# start of Extracted information

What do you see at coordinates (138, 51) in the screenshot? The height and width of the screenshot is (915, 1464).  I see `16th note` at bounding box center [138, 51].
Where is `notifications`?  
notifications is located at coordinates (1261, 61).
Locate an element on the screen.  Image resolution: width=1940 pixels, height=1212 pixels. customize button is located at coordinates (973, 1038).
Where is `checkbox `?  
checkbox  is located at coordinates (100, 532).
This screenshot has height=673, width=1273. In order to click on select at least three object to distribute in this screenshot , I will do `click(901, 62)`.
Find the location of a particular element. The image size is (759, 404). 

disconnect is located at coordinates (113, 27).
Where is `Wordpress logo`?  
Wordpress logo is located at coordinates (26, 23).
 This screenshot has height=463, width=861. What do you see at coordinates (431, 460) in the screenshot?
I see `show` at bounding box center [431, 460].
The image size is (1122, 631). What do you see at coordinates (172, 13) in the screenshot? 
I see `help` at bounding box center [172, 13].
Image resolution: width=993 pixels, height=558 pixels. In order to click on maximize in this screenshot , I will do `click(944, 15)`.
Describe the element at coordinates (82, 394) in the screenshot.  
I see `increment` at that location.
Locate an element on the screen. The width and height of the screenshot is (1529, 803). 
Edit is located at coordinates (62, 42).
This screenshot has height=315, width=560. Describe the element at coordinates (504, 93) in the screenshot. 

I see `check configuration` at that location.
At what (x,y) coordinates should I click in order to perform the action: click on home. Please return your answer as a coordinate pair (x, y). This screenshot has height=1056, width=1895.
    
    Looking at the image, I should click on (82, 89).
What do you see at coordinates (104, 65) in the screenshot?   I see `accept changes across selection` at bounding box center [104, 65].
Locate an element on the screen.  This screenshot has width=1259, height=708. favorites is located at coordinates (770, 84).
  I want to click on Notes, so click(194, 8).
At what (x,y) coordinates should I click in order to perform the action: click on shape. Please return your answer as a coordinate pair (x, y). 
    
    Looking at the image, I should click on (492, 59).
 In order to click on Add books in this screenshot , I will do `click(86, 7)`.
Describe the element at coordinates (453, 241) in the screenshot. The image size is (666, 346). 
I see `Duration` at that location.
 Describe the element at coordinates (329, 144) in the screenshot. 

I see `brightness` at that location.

# end of Extracted information

## Instructions to follow
Change "Describe the element" to "Identify the element" throughout the records above, leaving everything else untouched.

## Exercise result
What do you see at coordinates (138, 51) in the screenshot? The height and width of the screenshot is (915, 1464).  I see `16th note` at bounding box center [138, 51].
Where is `notifications`?  
notifications is located at coordinates (1261, 61).
Locate an element on the screen.  Image resolution: width=1940 pixels, height=1212 pixels. customize button is located at coordinates (973, 1038).
Where is `checkbox `?  
checkbox  is located at coordinates (100, 532).
This screenshot has height=673, width=1273. In order to click on select at least three object to distribute in this screenshot , I will do `click(901, 62)`.
Find the location of a particular element. The image size is (759, 404). 

disconnect is located at coordinates (113, 27).
Where is `Wordpress logo`?  
Wordpress logo is located at coordinates (26, 23).
 This screenshot has height=463, width=861. What do you see at coordinates (431, 460) in the screenshot?
I see `show` at bounding box center [431, 460].
The image size is (1122, 631). What do you see at coordinates (172, 13) in the screenshot? 
I see `help` at bounding box center [172, 13].
Image resolution: width=993 pixels, height=558 pixels. In order to click on maximize in this screenshot , I will do `click(944, 15)`.
Identify the element at coordinates (82, 394) in the screenshot.  
I see `increment` at that location.
Locate an element on the screen. The width and height of the screenshot is (1529, 803). 
Edit is located at coordinates (62, 42).
This screenshot has height=315, width=560. Identify the element at coordinates (504, 93) in the screenshot. 

I see `check configuration` at that location.
At what (x,y) coordinates should I click in order to perform the action: click on home. Please return your answer as a coordinate pair (x, y). This screenshot has height=1056, width=1895.
    
    Looking at the image, I should click on (82, 89).
What do you see at coordinates (104, 65) in the screenshot?   I see `accept changes across selection` at bounding box center [104, 65].
Locate an element on the screen.  This screenshot has width=1259, height=708. favorites is located at coordinates (770, 84).
  I want to click on Notes, so click(194, 8).
At what (x,y) coordinates should I click in order to perform the action: click on shape. Please return your answer as a coordinate pair (x, y). 
    
    Looking at the image, I should click on (492, 59).
 In order to click on Add books in this screenshot , I will do `click(86, 7)`.
Identify the element at coordinates (453, 241) in the screenshot. The image size is (666, 346). 
I see `Duration` at that location.
 Identify the element at coordinates (329, 144) in the screenshot. 

I see `brightness` at that location.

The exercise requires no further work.